A Varese non si fa più così, a Varese è sbarcata l’America. Non da quest’anno, come tutti sanno, ma da quest’anno ancora di più, assecondando la visione rivoluzionaria per questi lidi che sta contraddistinguendo l’era che fa capo a Luis Scola.
A Masnago sono stati presenti Zachary Sogolow e Maksim Horowitz, due nuovi protagonisti dell’area dirigenziale della beneamata creatura cestistica prealpina, operativi da metà estate ma solo oggi svelati al grande pubblico. E bisogna uscire dagli schemi tradizionali per capire bene quale sia e quale sarà il loro ruolo.
Ufficialmente si tratta rispettivamente del General Manager of Basketball Operations e del General Manager of Basketball Strategy del club. Un gm a due teste dopo l’addio a Michael Arcieri? Non proprio, o quantomeno non solo.
Nell’idea della nuova proprietà Sogolow e Horowitz coprono ma allo stesso tempo aggiungono, e sono e saranno due figure, seppur molto importanti, di una compagine tecnico-societaria sempre più allargata, sempre più orientata a lavorare in team. Insomma: pensando al biancorosso, non si potrà più ragionare per simboli unici (salvo il fatto che tutto fa capo a Scola), ma per “squadre”, dentro e fuori dal campo. E allora vicino a un Sogolow e a un Horowitz ecco un Matteo Jemoli, responsabile scouting, ecco un Luca Cappelletti, fondamentale per statistiche e analytics, ecco tutte le figure che fanno capo al campo, dal primo allenatore al suo staff. Ognuno a portare la propria specificità.
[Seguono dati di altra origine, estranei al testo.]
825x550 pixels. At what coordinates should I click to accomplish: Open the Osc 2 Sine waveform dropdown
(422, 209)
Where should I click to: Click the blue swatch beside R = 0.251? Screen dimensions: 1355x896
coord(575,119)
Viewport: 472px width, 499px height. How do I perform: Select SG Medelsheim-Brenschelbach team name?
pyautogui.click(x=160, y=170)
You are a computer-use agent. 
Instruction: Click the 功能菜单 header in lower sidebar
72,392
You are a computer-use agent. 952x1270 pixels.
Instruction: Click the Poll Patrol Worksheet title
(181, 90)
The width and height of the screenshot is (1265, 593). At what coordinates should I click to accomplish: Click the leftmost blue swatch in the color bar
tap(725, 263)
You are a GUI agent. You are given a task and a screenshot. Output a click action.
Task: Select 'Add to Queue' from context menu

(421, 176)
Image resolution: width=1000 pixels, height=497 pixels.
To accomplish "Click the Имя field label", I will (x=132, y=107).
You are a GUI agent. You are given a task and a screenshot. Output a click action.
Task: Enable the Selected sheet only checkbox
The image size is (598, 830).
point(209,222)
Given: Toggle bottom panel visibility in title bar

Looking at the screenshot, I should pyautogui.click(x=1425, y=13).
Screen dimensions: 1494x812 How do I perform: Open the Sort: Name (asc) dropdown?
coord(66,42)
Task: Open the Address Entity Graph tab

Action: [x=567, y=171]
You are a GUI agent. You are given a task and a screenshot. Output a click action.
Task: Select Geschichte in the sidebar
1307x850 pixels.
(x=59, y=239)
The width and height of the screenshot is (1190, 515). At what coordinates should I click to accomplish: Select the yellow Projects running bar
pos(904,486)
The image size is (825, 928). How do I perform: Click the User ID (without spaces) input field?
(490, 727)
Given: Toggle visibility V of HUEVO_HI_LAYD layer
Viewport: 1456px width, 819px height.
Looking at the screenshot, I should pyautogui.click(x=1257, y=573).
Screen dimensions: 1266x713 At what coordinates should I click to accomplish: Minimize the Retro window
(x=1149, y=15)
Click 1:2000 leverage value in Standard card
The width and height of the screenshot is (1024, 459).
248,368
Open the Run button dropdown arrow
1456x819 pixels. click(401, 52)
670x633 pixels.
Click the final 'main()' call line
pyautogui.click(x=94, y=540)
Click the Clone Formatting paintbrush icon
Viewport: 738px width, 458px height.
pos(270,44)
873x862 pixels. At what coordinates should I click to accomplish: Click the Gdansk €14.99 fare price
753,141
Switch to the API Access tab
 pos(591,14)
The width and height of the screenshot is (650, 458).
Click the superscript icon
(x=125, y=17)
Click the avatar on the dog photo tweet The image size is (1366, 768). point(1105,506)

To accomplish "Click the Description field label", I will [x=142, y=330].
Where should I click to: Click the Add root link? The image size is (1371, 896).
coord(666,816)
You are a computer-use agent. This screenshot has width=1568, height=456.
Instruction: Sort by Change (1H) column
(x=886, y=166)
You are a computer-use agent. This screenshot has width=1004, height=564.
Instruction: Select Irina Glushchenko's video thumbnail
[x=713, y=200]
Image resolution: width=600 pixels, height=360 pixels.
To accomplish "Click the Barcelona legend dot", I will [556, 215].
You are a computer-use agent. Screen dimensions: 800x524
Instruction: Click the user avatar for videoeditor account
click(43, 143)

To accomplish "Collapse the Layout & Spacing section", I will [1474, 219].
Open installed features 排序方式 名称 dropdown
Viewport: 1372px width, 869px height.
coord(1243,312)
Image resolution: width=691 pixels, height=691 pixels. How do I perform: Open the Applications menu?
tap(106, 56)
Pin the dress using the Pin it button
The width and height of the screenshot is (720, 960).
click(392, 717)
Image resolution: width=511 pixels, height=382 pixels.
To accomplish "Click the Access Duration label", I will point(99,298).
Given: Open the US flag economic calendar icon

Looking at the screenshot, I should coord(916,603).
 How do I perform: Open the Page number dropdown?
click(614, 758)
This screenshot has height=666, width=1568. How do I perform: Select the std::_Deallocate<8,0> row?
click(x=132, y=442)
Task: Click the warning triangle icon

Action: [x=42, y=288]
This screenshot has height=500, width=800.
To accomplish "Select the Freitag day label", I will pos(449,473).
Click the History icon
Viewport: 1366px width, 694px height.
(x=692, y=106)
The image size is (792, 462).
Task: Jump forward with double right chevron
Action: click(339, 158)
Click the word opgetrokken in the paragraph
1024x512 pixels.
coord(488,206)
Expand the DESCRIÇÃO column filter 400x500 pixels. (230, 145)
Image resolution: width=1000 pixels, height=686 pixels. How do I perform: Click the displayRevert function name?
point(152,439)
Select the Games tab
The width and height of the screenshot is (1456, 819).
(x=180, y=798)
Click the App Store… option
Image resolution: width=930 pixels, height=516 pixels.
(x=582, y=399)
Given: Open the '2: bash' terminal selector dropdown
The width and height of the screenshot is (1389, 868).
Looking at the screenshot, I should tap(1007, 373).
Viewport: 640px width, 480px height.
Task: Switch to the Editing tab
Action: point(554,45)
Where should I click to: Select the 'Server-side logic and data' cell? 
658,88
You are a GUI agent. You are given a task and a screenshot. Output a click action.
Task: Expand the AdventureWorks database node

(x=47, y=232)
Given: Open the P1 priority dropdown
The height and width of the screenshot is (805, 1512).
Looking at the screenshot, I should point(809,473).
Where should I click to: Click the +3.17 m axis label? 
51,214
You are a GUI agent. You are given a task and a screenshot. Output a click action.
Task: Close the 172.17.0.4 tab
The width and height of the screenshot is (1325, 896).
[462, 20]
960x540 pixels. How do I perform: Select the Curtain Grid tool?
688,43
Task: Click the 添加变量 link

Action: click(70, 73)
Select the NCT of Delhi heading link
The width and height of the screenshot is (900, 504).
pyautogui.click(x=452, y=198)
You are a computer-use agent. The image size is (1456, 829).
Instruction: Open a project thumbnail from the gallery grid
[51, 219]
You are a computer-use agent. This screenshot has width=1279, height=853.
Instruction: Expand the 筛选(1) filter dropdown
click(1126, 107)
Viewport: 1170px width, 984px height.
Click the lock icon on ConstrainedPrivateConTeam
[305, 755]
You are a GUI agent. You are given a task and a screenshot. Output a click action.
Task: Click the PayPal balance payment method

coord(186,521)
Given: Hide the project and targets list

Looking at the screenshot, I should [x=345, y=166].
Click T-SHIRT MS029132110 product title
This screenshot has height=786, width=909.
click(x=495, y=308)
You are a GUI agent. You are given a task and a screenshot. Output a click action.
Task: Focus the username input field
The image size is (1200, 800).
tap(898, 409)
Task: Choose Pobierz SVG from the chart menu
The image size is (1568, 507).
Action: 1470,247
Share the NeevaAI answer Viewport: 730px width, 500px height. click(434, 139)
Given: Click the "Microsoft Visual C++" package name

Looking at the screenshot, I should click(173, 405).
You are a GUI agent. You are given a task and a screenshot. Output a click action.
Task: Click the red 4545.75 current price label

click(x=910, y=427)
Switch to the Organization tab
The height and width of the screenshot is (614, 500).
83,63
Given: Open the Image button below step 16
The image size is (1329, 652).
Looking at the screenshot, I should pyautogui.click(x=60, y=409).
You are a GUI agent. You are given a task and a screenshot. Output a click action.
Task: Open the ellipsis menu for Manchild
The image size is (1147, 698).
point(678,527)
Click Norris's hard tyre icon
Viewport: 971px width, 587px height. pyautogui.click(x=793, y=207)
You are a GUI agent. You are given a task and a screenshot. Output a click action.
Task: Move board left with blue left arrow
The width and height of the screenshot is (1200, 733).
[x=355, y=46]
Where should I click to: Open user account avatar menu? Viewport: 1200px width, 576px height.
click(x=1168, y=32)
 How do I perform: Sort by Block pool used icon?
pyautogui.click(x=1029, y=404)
«A livello sportivo il mio compito sarà quello di mantenere i rapporti con lo staff tecnico e i giocatori, portando la visione di Luis e collaborando con i membri dello staff tecnico - spiega inizialmente Sogolow, classe 1992, esperienze ai Philadelphia 76ers e nella NBA intesa come Lega - ma anche aiutare l’inserimento dei giocatori stessi e delle loro famiglie e lavorare in generale per far conoscere il mondo che stiamo costruendo qui a Varese al di là dell’oceano, cambiando la visione della pallacanestro europea da parte degli americani».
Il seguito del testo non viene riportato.